YOu come back ASAP and we will do whatever you want baby
party started at 10. cops are coming to shut us down now and its 11. i already lostmy underwear and im wearing a sparkly thong on my haed. this has to be some kinda record.
you kept trying to make scrambled eggs with 3 hardboiled ones.
You remember that guy Joey? The pastors son that plays Jesus every year?
Yeah?
Stuck it in his pooper.
One person in the car. Three blizzards. Alot of judging.
He's hungover and at the neighbour's garage sale negotiating a price for a tuba.
That's the point of day drinking, get fucked up by 6pm so you can get stuff done the next day. It's the adult thing to do.
My booty call just put me down for a reference for her job at the hospital. What am I supposed to say? She gives great bj's?
I might come over. Something about you makes me matronly and I have this urge to nurse you back to health with soup and a blowjob
My liver and I thought we knew what we signed up for. We were wrong.

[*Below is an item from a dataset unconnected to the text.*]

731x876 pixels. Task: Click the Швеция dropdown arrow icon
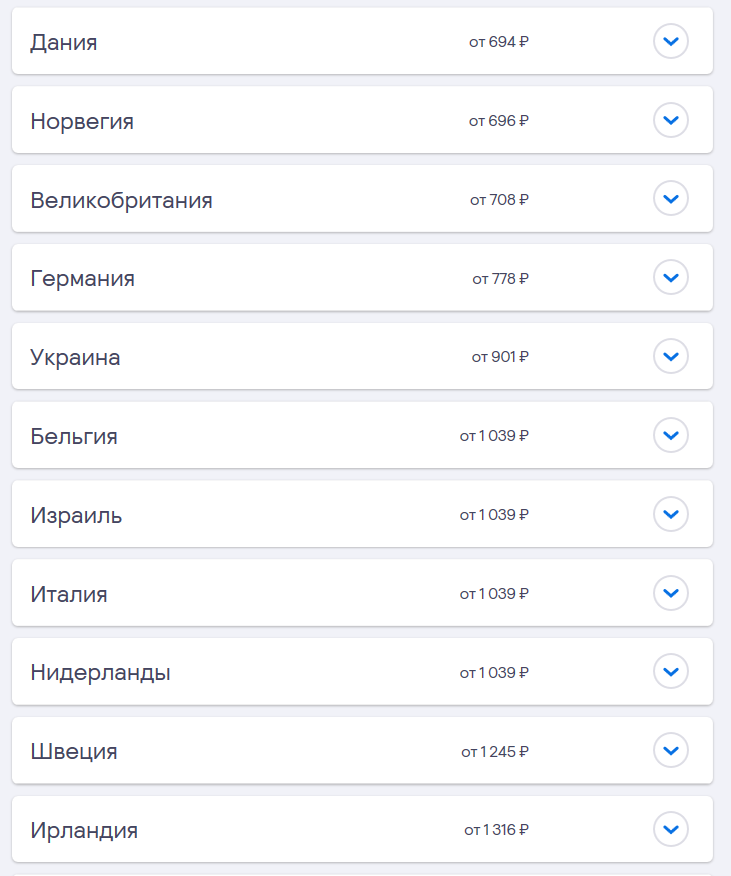(670, 750)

My nonexistent future grandchildren will one day ask me when I knew I'd lost control of my life. And now I know.
who are you talking about my vagina to?!
I'm now consulting a magic eight ball on all major life decisions. On another note I think I have chlamydia.
Dude I just woke up naked on the floor with my dick in a boot. Legit in a fucking boot. I also have no idea where I am.
No. I'm home alone and 100% dickless. I hate my life.